Collected data
-------

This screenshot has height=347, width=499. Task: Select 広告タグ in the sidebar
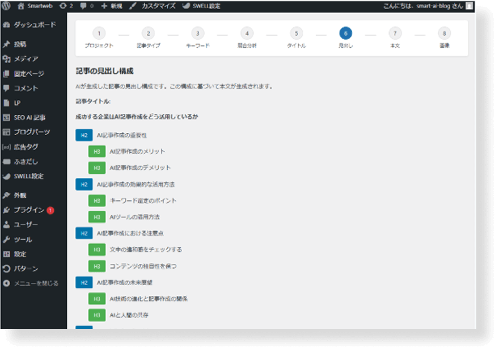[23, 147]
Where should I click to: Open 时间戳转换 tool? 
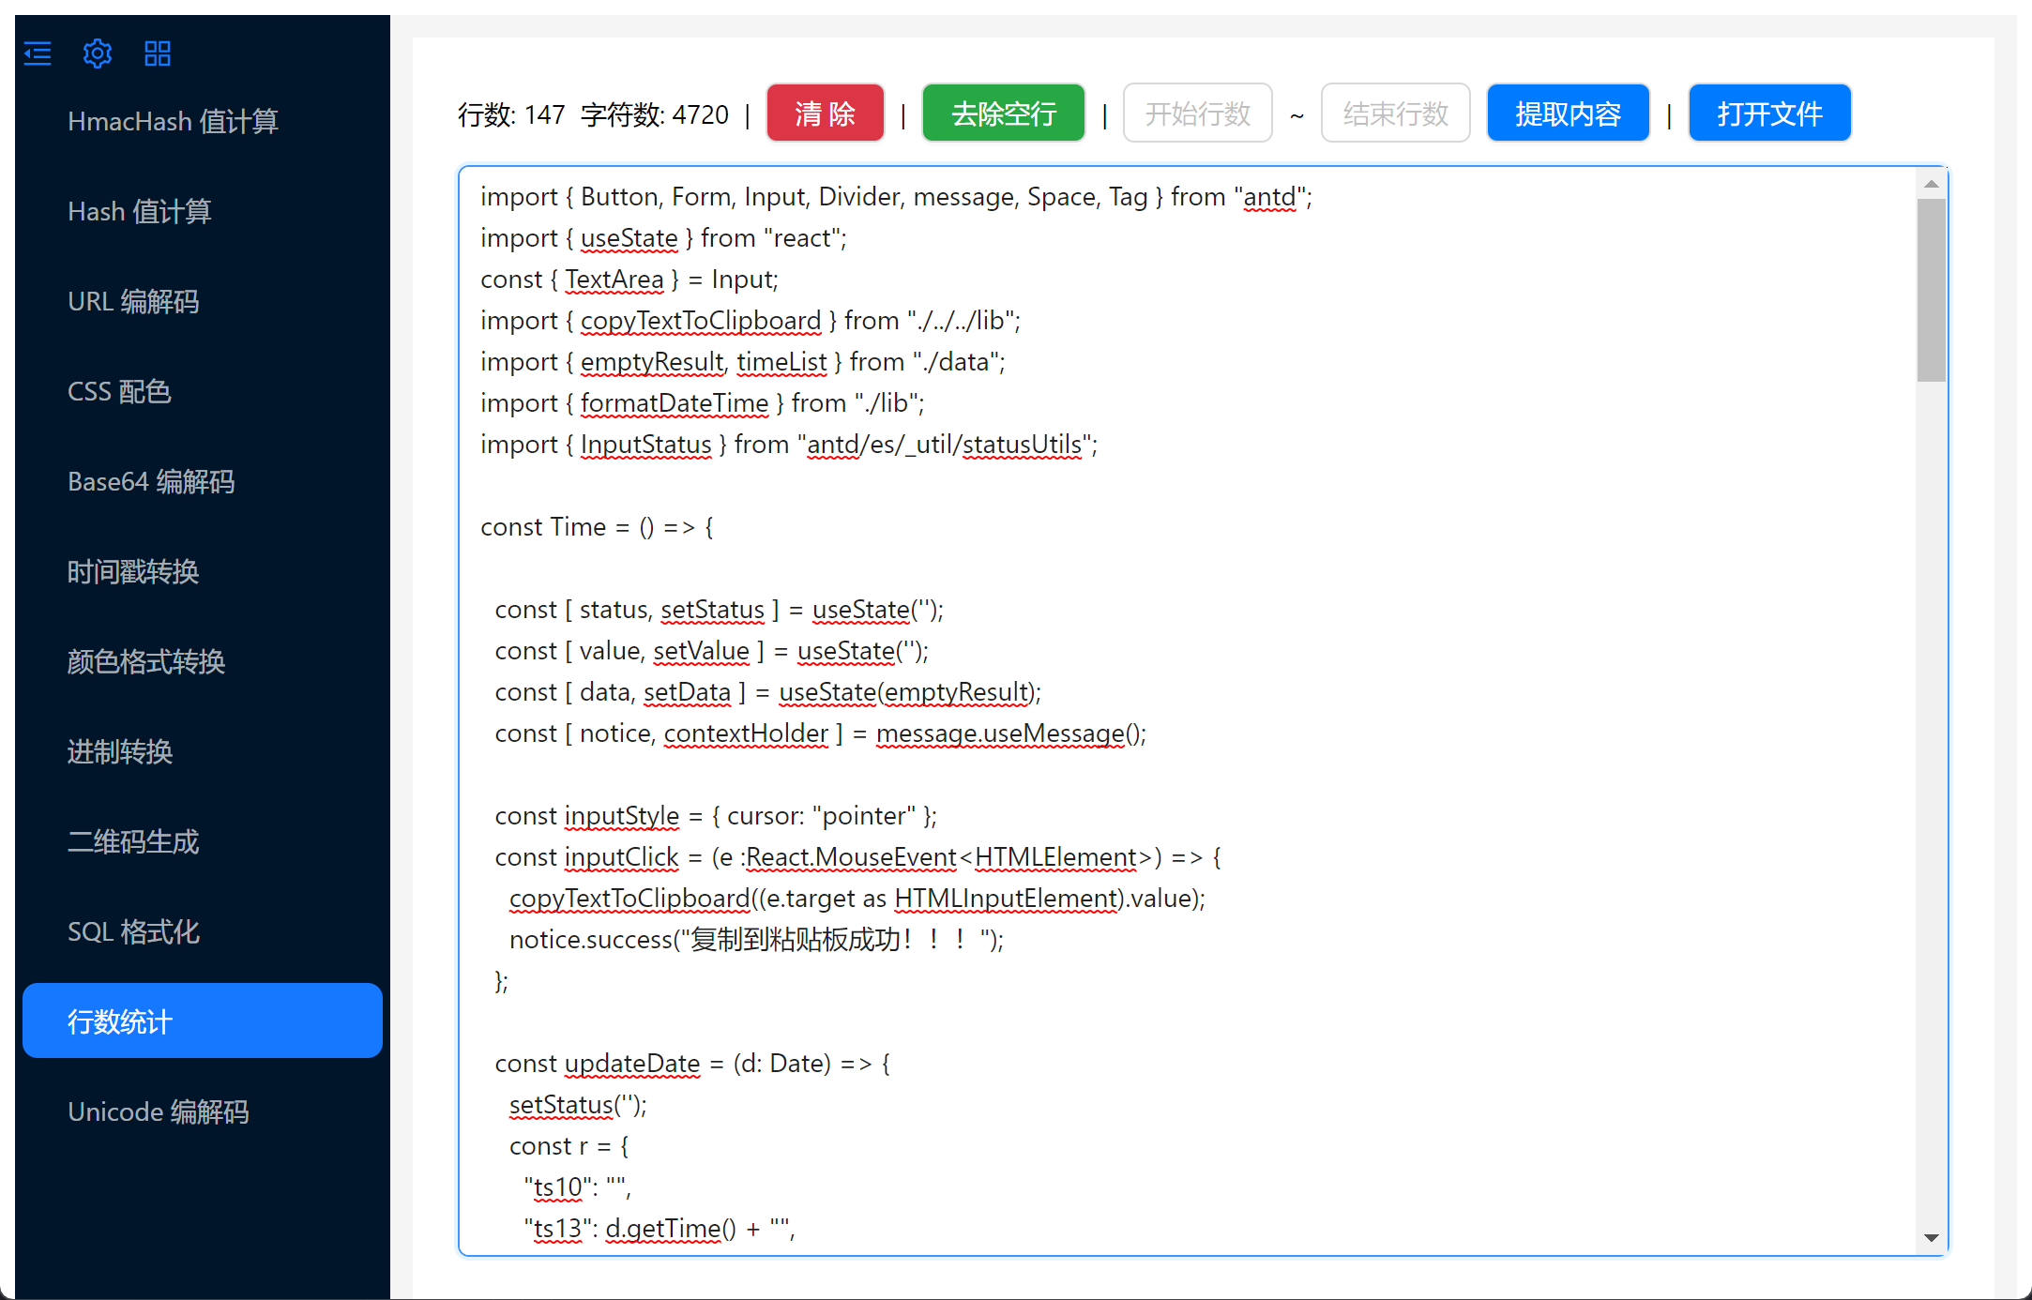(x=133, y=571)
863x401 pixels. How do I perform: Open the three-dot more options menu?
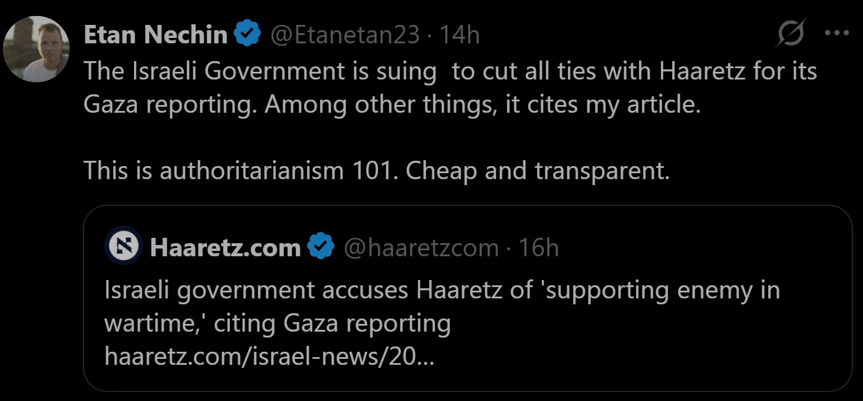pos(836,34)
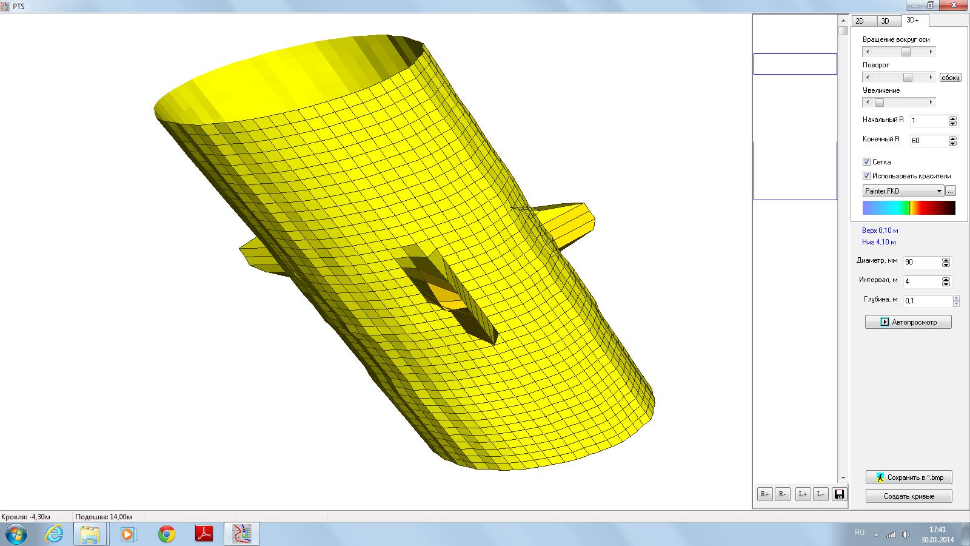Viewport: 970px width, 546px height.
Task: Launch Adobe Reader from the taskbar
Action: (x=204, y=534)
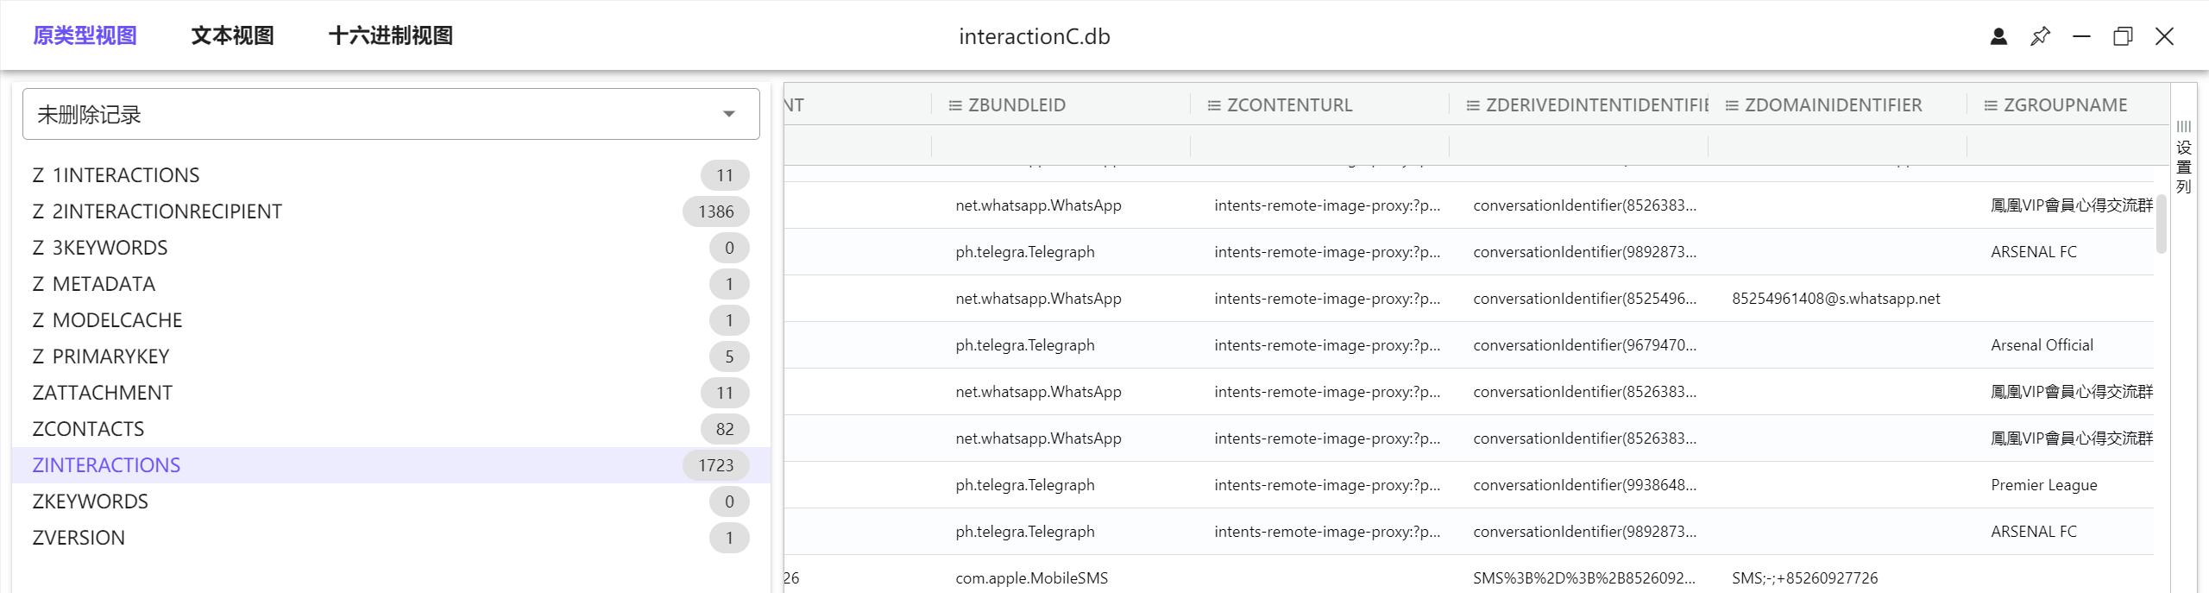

-------

(DIRECTIONS FOR THIS TASK): Express the collected data above as a JSON list of strings, with one string per line and no blank lines. Leave the pictures out.

(SOLUTION):
[
  "This screenshot has height=347, width=499. Task: Select 広告タグ in the sidebar",
  "[23, 147]",
  "Where should I click to: Open 时间戳转换 tool? ",
  "(x=133, y=571)",
  "863x401 pixels. How do I perform: Open the three-dot more options menu?",
  "pos(836,34)",
  "Viewport: 970px width, 546px height.",
  "Task: Launch Adobe Reader from the taskbar",
  "Action: (x=204, y=534)"
]